:: WORKING DATA ::

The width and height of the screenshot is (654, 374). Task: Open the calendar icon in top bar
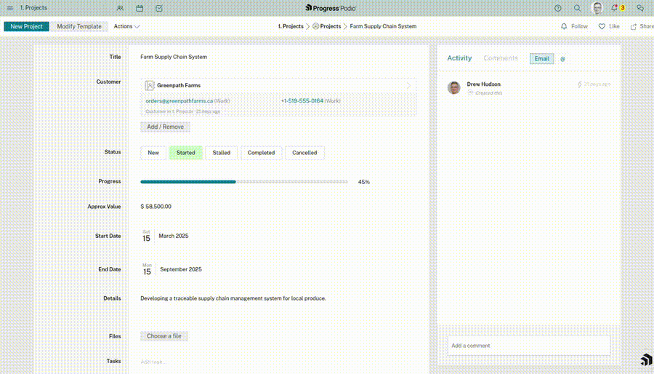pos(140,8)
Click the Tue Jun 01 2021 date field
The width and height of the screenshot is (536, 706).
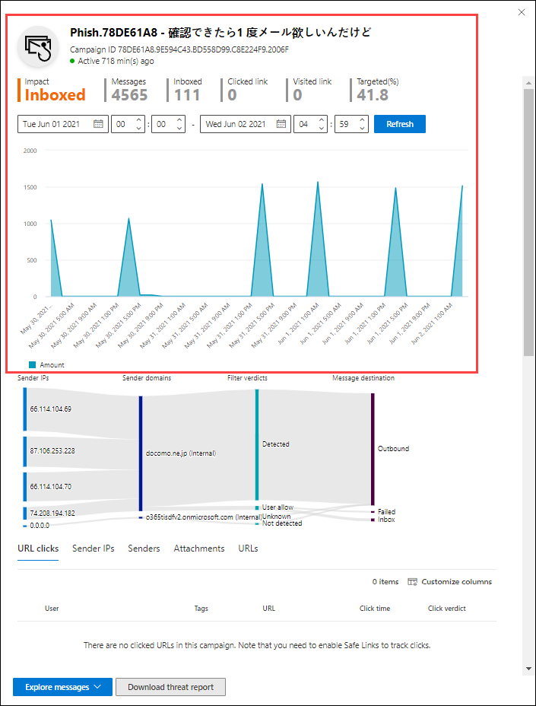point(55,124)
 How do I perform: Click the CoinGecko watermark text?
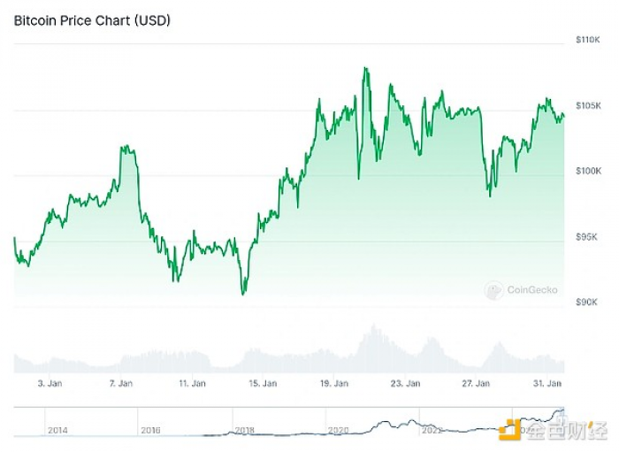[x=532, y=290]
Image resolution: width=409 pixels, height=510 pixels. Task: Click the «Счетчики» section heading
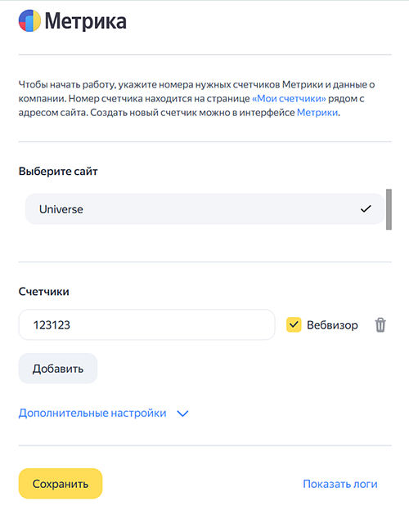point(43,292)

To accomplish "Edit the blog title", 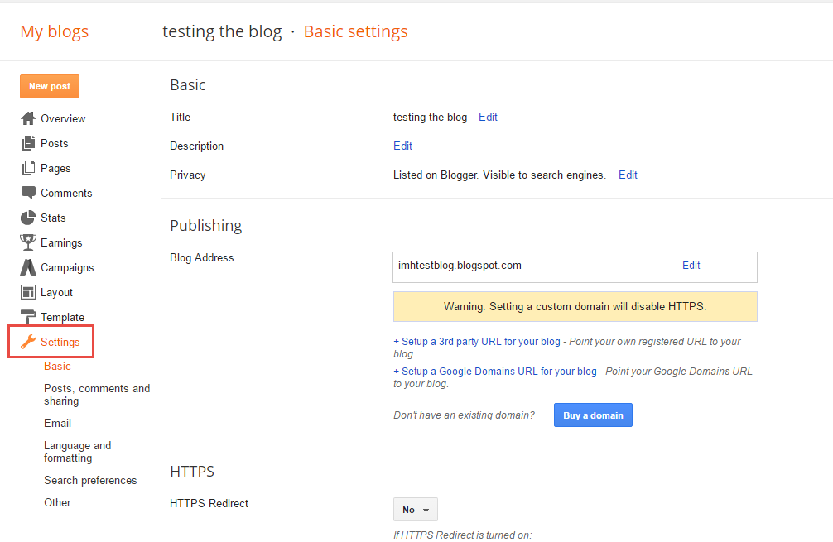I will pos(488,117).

:::
:: WORKING DATA ::

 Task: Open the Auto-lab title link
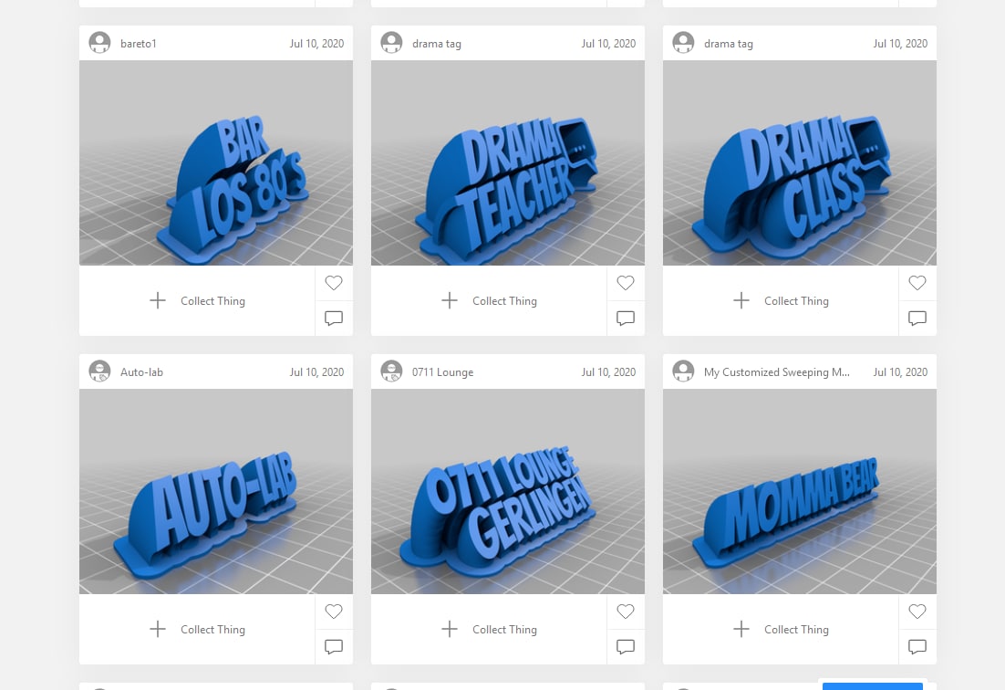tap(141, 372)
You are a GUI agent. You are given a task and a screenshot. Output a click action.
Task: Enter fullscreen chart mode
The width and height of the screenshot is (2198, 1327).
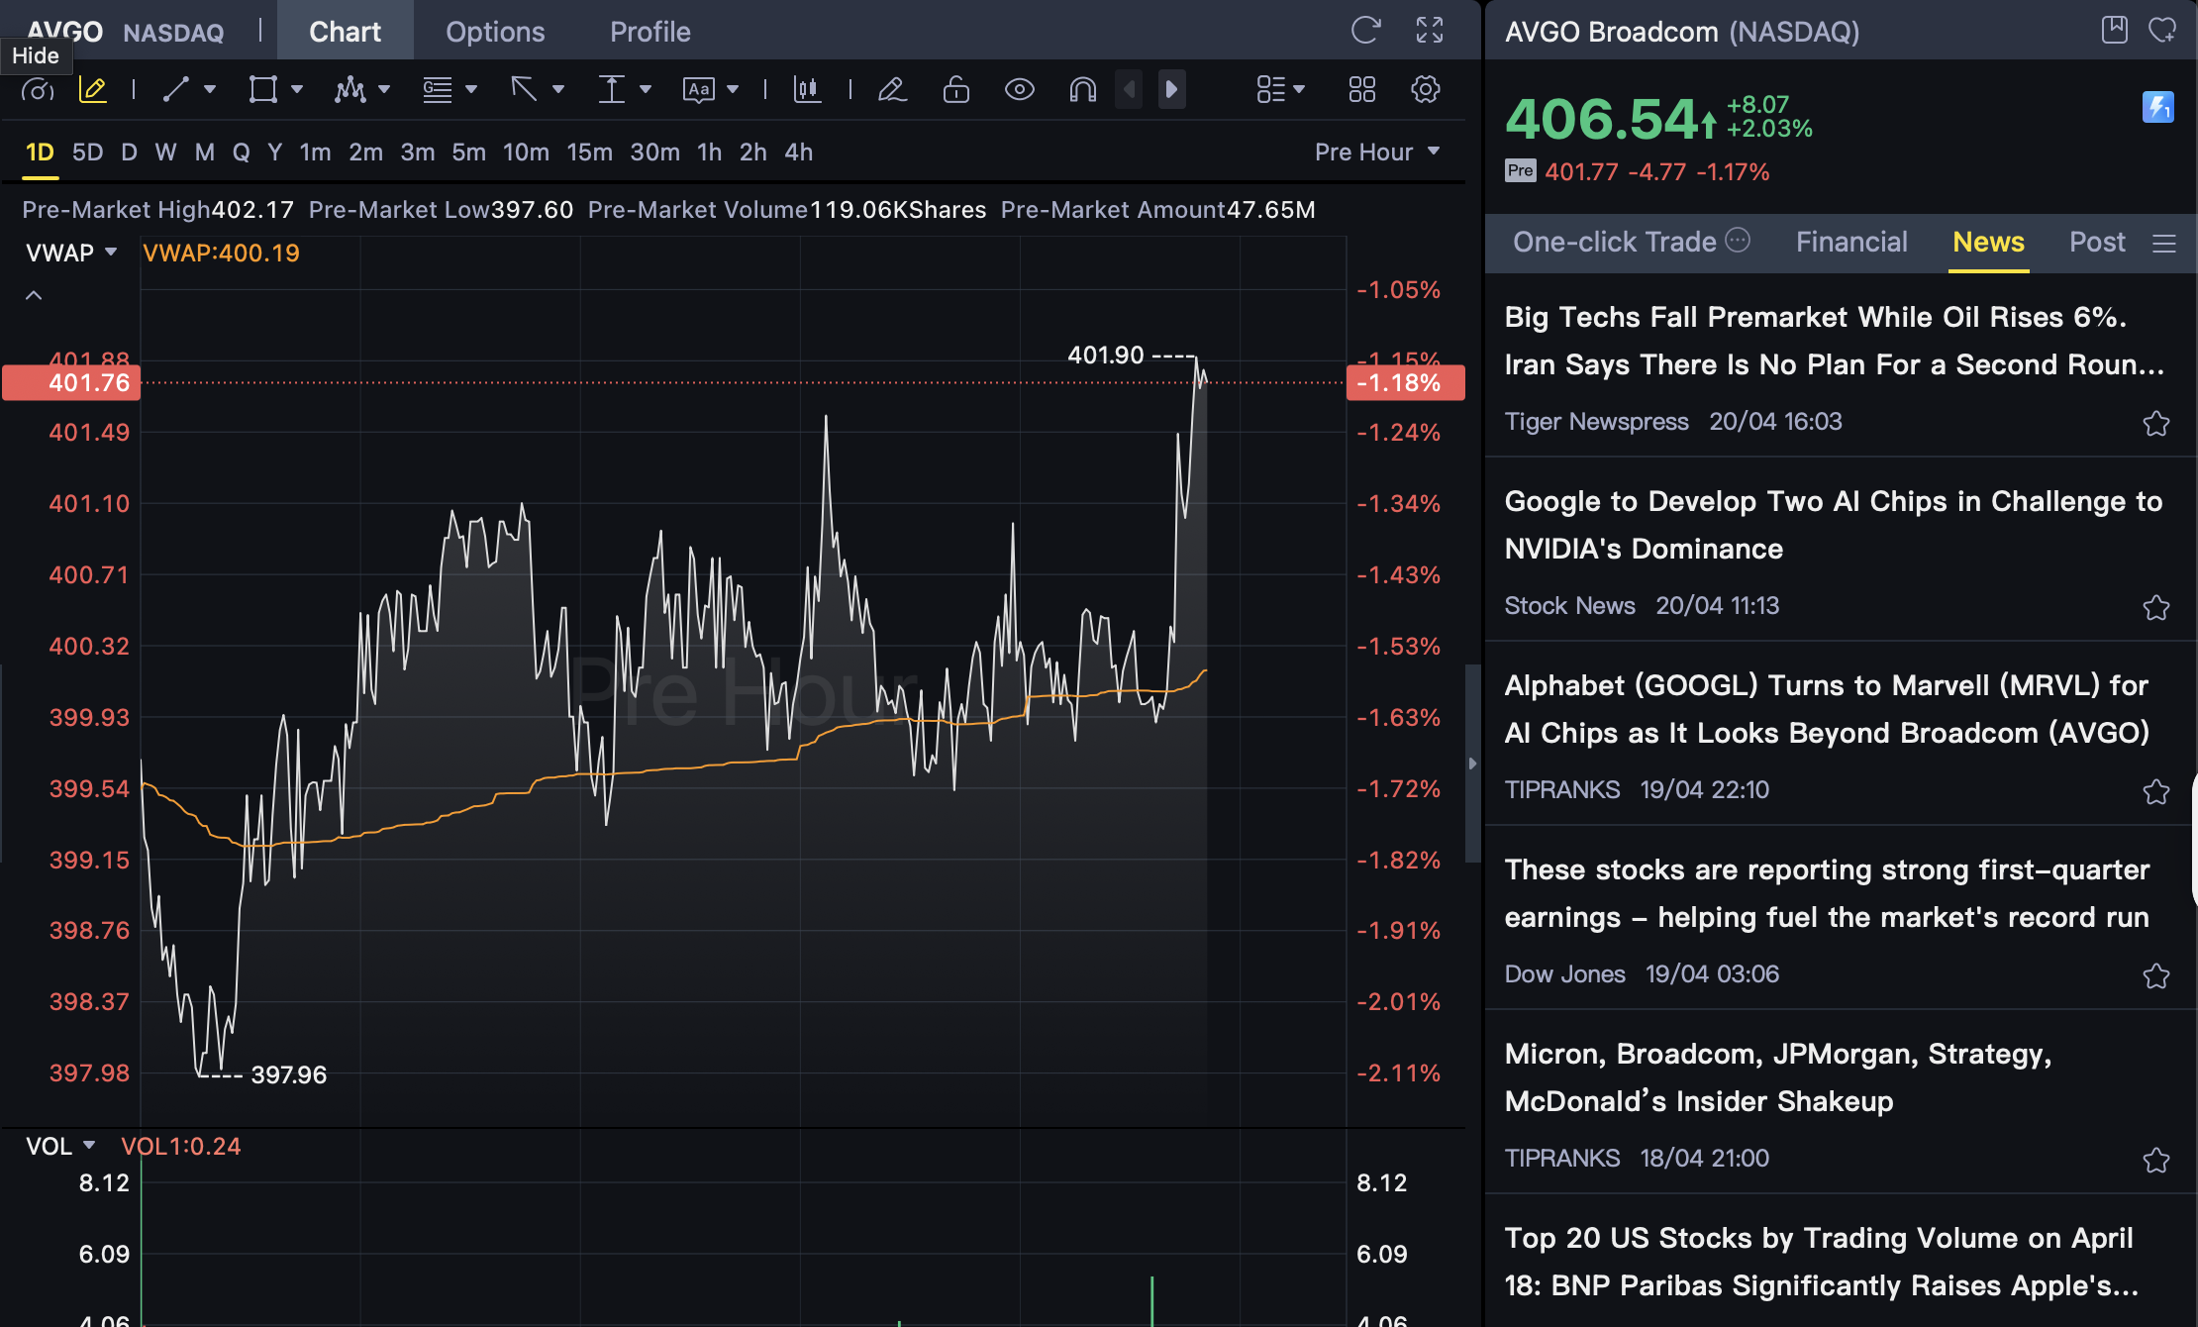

:::
:: WORKING DATA ::

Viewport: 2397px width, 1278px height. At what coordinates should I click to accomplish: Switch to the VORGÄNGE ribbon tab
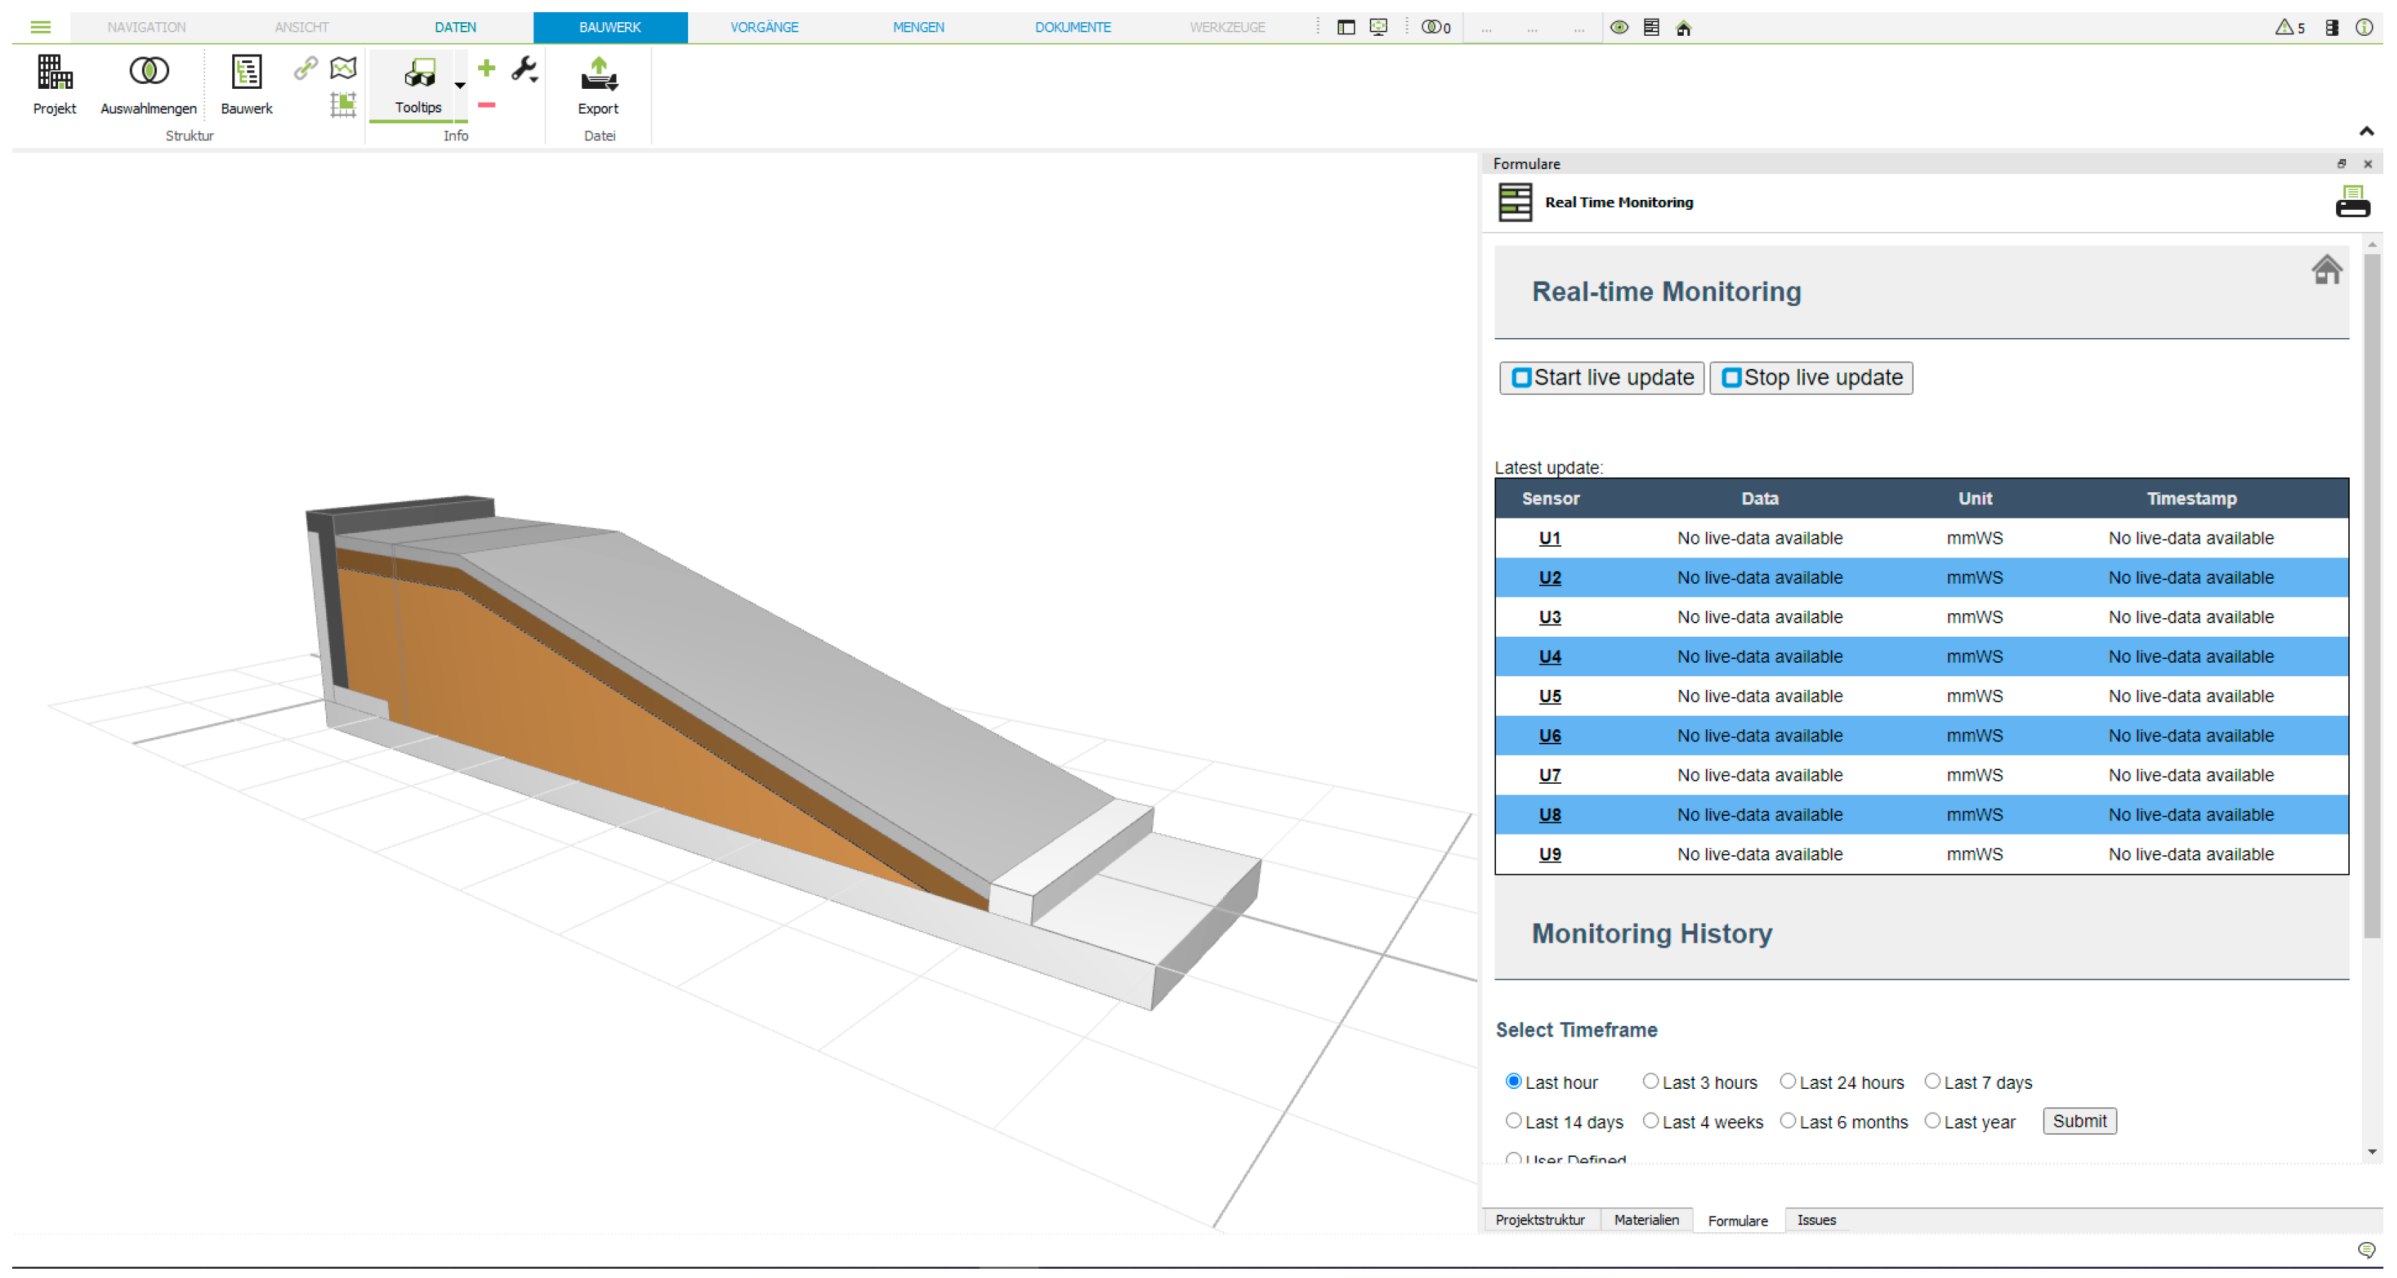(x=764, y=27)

:::

● TASK DIRECTIONS: Write out the lines starting at the one containing "Task: Open the Auto-lab title link" and ending at the one containing "The width and height of the screenshot is (2198, 1327).", word for word, with the pictures left out.

● TASK ANSWER:
 Task: Open the Auto-lab title link
tap(141, 372)
You are a GUI agent. You are given a task and a screenshot. Output a click action.
Task: Enter fullscreen chart mode
The width and height of the screenshot is (2198, 1327).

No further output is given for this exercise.